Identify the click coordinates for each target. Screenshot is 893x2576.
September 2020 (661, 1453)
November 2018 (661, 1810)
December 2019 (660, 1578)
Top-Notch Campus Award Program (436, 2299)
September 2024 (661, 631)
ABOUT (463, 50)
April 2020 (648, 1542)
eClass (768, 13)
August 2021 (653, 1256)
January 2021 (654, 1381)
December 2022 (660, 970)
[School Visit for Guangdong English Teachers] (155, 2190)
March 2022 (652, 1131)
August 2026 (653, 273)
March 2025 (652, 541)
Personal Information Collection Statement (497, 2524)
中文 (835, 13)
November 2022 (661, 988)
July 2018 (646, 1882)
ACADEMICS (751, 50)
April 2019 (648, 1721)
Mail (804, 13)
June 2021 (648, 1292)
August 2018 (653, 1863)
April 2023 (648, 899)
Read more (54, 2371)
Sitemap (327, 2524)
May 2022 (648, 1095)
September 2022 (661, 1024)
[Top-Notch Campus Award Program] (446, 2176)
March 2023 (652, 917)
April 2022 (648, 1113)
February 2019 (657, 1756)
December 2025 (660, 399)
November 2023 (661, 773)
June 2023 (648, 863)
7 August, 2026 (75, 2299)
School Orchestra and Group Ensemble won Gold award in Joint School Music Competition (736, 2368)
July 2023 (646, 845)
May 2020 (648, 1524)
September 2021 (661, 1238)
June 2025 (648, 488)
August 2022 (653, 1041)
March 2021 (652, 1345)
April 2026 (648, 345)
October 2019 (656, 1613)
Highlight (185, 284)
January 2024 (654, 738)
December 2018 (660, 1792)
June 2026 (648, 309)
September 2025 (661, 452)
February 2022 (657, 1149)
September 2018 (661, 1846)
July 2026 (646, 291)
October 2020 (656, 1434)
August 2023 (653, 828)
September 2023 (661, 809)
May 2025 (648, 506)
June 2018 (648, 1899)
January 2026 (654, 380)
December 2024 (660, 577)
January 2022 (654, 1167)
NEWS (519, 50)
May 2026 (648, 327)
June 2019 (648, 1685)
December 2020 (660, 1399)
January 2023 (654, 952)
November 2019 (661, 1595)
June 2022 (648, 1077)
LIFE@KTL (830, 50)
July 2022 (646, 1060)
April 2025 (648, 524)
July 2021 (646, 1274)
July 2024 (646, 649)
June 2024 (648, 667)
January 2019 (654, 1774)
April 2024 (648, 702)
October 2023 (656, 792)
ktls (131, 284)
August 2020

● Assignment:
The full listing should be duplicated exactly, line by line.

● Answer box:
Identify the click coordinates for each target. Screenshot is 893x2576.
September 2020 (661, 1453)
November 2018 (661, 1810)
December 2019 (660, 1578)
Top-Notch Campus Award Program (436, 2299)
September 2024 (661, 631)
ABOUT (463, 50)
April 2020 (648, 1542)
eClass (768, 13)
August 2021 (653, 1256)
January 2021 (654, 1381)
December 2022 (660, 970)
[School Visit for Guangdong English Teachers] (155, 2190)
March 2022 (652, 1131)
August 2026 (653, 273)
March 2025 (652, 541)
Personal Information Collection Statement (497, 2524)
中文 (835, 13)
November 2022 (661, 988)
July 2018 (646, 1882)
ACADEMICS (751, 50)
April 2019 (648, 1721)
Mail (804, 13)
June 2021 (648, 1292)
August 2018 (653, 1863)
April 2023 (648, 899)
Read more (54, 2371)
Sitemap (327, 2524)
May 2022 (648, 1095)
September 2022 (661, 1024)
[Top-Notch Campus Award Program] (446, 2176)
March 2023 (652, 917)
April 2022 (648, 1113)
February 2019 (657, 1756)
December 2025 (660, 399)
November 2023 (661, 773)
June 2023 (648, 863)
7 August, 2026 (75, 2299)
School Orchestra and Group Ensemble won Gold award in Joint School Music Competition (736, 2368)
July 2023 (646, 845)
May 2020 (648, 1524)
September 2021 (661, 1238)
June 2025 (648, 488)
August 2022 (653, 1041)
March 2021 (652, 1345)
April 2026 (648, 345)
October 2019 (656, 1613)
Highlight (185, 284)
January 2024 (654, 738)
December 2018 (660, 1792)
June 2026 (648, 309)
September 2025 (661, 452)
February 2022 (657, 1149)
September 2018 (661, 1846)
July 2026 (646, 291)
October 2020 (656, 1434)
August 2023 (653, 828)
September 2023 (661, 809)
May 2025 (648, 506)
June 2018 (648, 1899)
January 2026 (654, 380)
December 2024 (660, 577)
January 2022 (654, 1167)
NEWS (519, 50)
May 2026 (648, 327)
June 2019 (648, 1685)
December 2020 (660, 1399)
January 2023 (654, 952)
November 2019 (661, 1595)
June 2022 (648, 1077)
LIFE@KTL (830, 50)
July 2022 (646, 1060)
April 2025 (648, 524)
July 2021 (646, 1274)
July 2024 (646, 649)
June 2024 (648, 667)
January 2019 (654, 1774)
April 2024 (648, 702)
October 2023 (656, 792)
ktls (131, 284)
August 2020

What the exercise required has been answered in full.